__Selected text__
------------------------------

Mitochondrial DNA, or maternal DNA, is used extensively in scientific disciplines and allows researchers to make connections between sample subjects and their ancestors. While both maternity and paternity DNA can be used to provide information about a person, the maternal type has special features that make it especially accurate at describing this relationship. This is because, in its mitochondrial form; it is passed directly from the mother to child without any change. It then goes through mutation at a predictable rate. This type of genetic material is produced by organelles called mitochondria within the nucleus, or membrane enclosed center of a cell. These organelles work to convert food to energy for the cells in the form of a substance called adenosine triphosphate, which every cell in your body needs to keep doing its job.
Due to the location within the cell that mitochondrial DNA is made, it tends to be far more durable than the paternal form, though the latter is more commonly used in criminal investigations. In cases where remains have undergone either decay or other forms of destructive processes, the maternal form is the only referential resource that is recoverable. Additionally, since each cell produces so many copies of this type, it is also much easier to extract reliably. These two facts have led to its use in forensic investigations to help identify the remains of victims.
History is full of evidence of military conflict, and one of the most confounding aspects of it has been the difficulty in identifying soldiers’ remains. Using maternal DNA, scientists can make a definitive connection between the remains of a soldier and a living relative. This tactic has been used for the identification of soldiers from the Vietnam War, which left many families unsure of the fates of their loved ones. A prime example of this type of technology at work is the case of First Lieutenant Michael Blassie, an Air Force soldier that was shot down during Vietnam. His remains were identified by comparing them to his mother and his sister’s DNA.

------------------------------

__Given information__

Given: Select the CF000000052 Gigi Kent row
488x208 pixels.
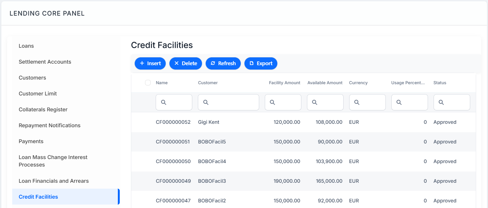Looking at the screenshot, I should point(304,122).
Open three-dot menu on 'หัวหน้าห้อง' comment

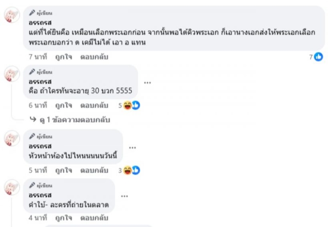[132, 148]
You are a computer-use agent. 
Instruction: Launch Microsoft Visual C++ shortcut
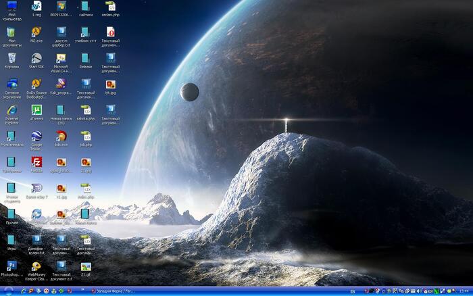(x=61, y=58)
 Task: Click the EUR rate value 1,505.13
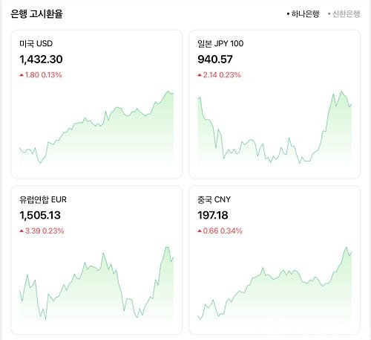tap(40, 215)
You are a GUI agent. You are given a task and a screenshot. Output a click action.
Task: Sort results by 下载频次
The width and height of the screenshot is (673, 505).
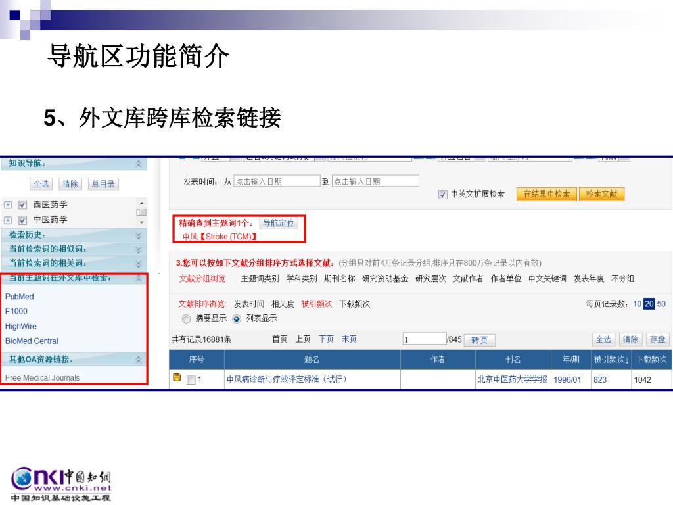354,304
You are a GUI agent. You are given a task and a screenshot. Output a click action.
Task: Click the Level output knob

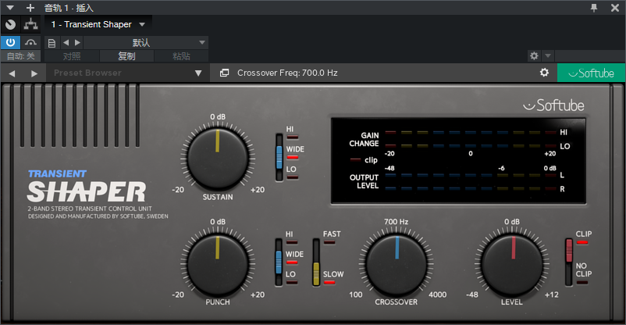click(x=512, y=264)
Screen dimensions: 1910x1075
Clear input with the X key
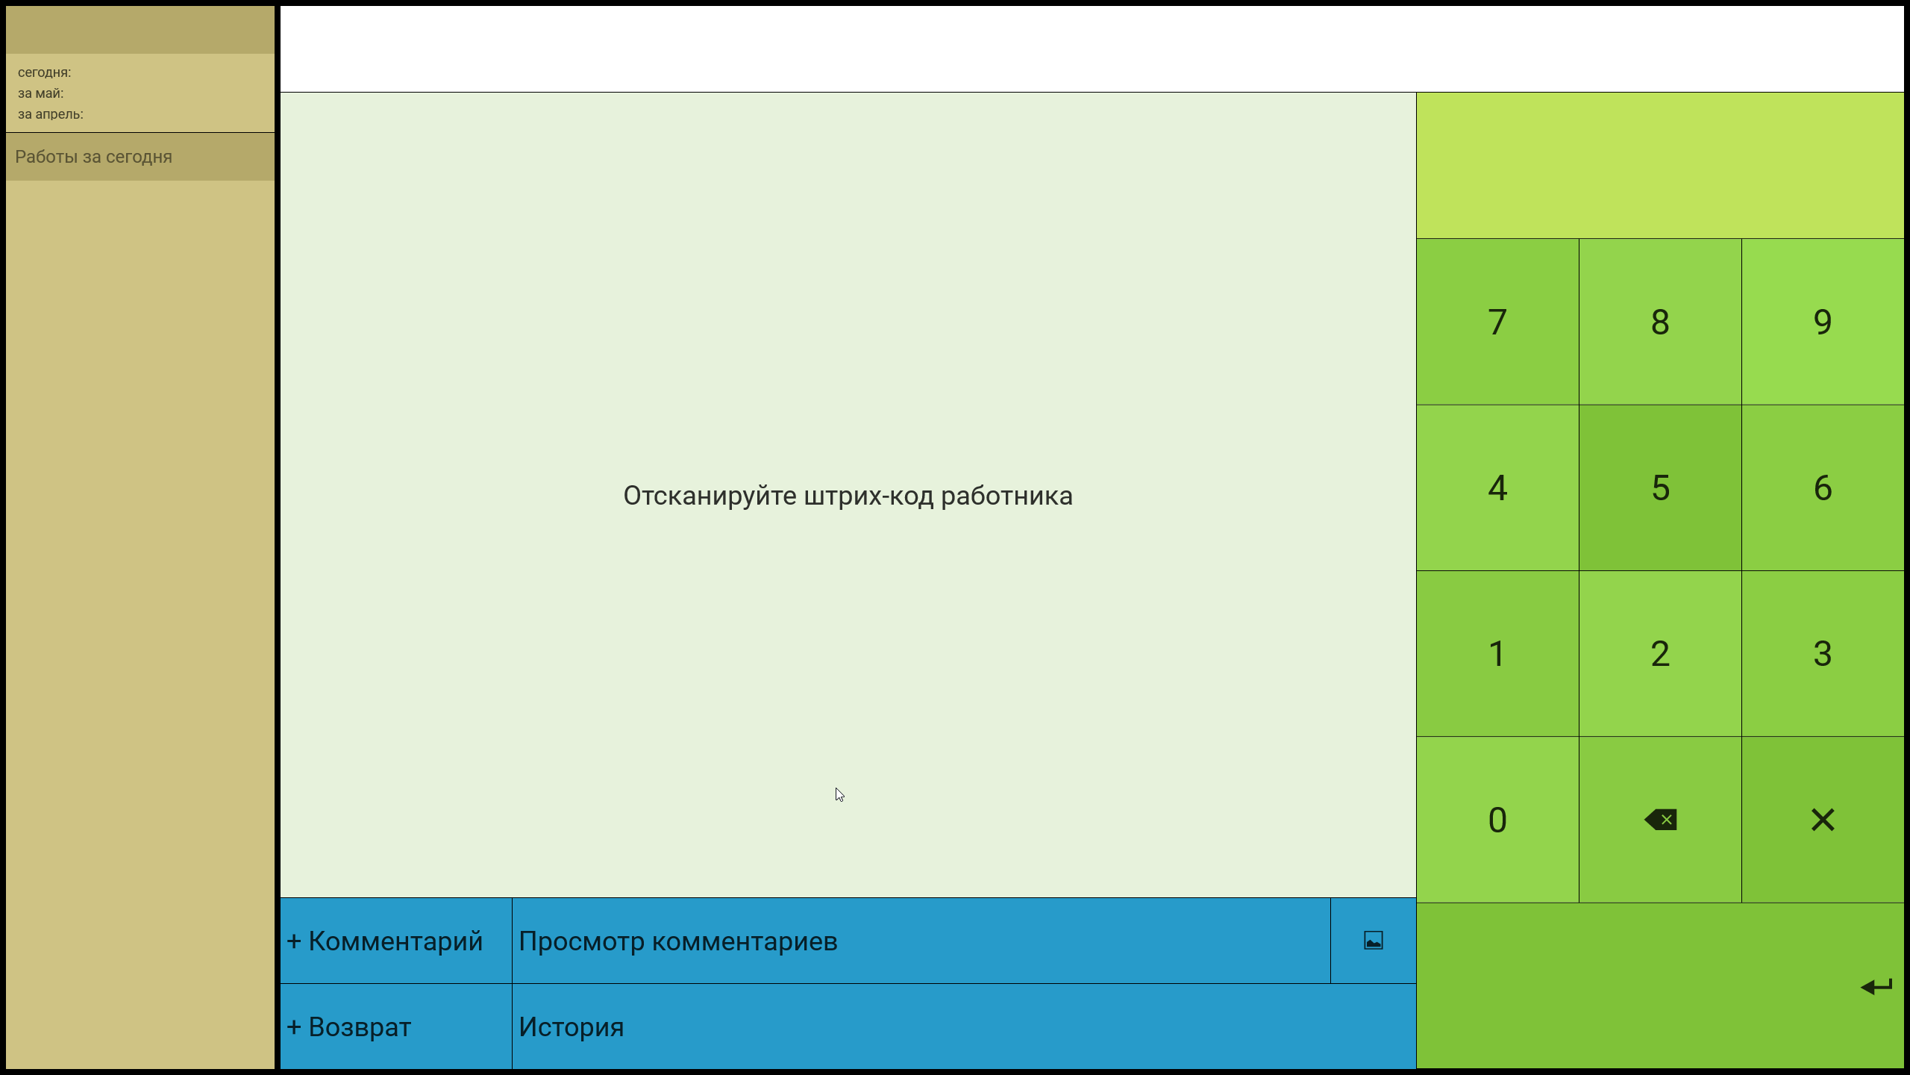click(1823, 820)
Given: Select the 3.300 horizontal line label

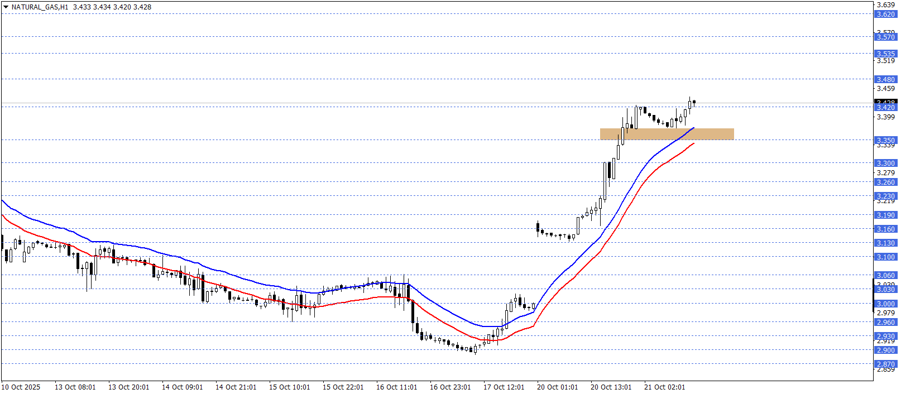Looking at the screenshot, I should tap(885, 164).
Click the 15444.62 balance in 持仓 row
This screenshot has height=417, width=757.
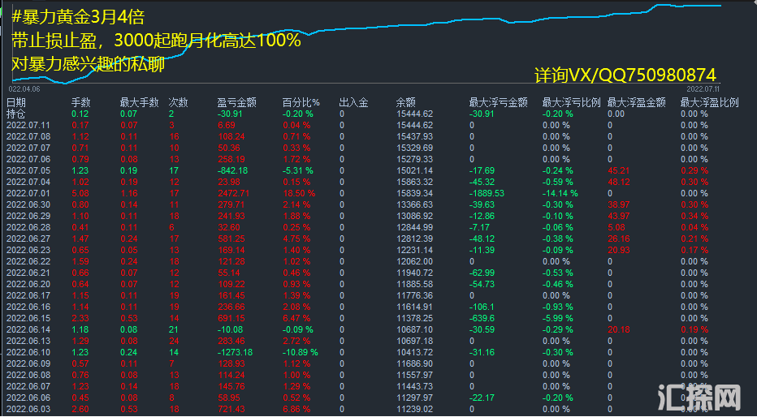tap(414, 114)
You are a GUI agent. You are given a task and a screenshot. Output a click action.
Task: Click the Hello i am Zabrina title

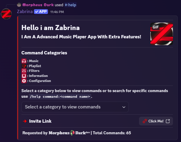point(50,28)
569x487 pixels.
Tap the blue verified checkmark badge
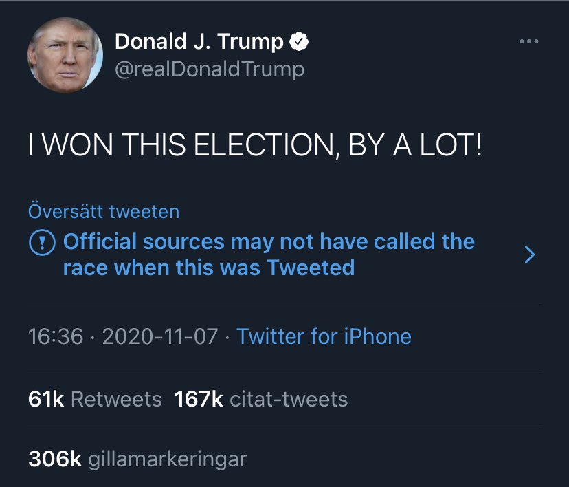tap(299, 41)
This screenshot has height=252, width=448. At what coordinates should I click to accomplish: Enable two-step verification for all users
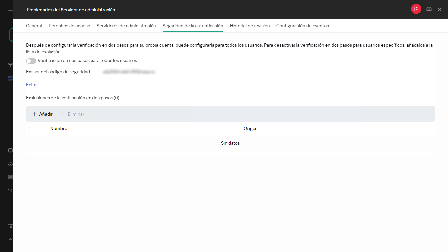click(31, 61)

------------------------------

__What to work on__
A – Answer these questions about the passage on mitochondrial DNA, one line each:
(i) According to the passage, into what form of energy do the organelles convert food for the cells?
(ii) Which form of DNA does the passage say is more commonly used in criminal investigations?
(iii) Whose DNA was compared with First Lieutenant Michael Blassie's remains to identify them?
B – In the passage on mitochondrial DNA, list every advantage over the paternal form that the paragraph beginning "Due to the location" gives for the maternal form.
C – Write the next part of the passage on mitochondrial DNA, following on from its final sentence.

__Task-by-task answers__
A –
(i) A substance called adenosine triphosphate.
(ii) The paternal form.
(iii) His mother's and his sister's.

B –
- It tends to be far more durable.
- When remains have undergone decay or other destructive processes, it is the only referential resource that is recoverable.
- Because each cell produces so many copies of it, it is much easier to extract reliably.

C –
Mitochondrial Eve is the theoretical ancestor of all modern humans, including you. This means that all humans are related to one another through ancestry from a single female in Africa that, by some estimation, would have lived as much as 200,000 years ago. By using regressive models, the predictable rate of mutation that occurs in this type of genetic material was able to be used to provide a mathematically derived estimate of how long ago the most recent common ancestor of all humans would have lived.
The Neanderthal Connection
Archaeology is a field that has benefited immensely from the study and research into mitochondrial DNA. In an attempt to reconcile the relationship between modern humans and the hominid species known as the Neanderthal, this type of genetic material has revealed much about the relationships between the two. In fact, it has been found that anyone with a recent ancestry outside of continental Africa is, on average, over two percent Neanderthal. This means that interbreeding occurred, and the evidence is likely in your genes.
Mitochondrial DNA is a topic that is likely to continue being at the forefront of genetic science for the near future. Few things in biology port so well to mathematical science and being able to base scientific studies on such a clearly understood biological component has proven to be an exceptionally effective tool for research. Given how central this type of genetic material is to modern science, you are likely to see even more groundbreaking uses for it in years to come.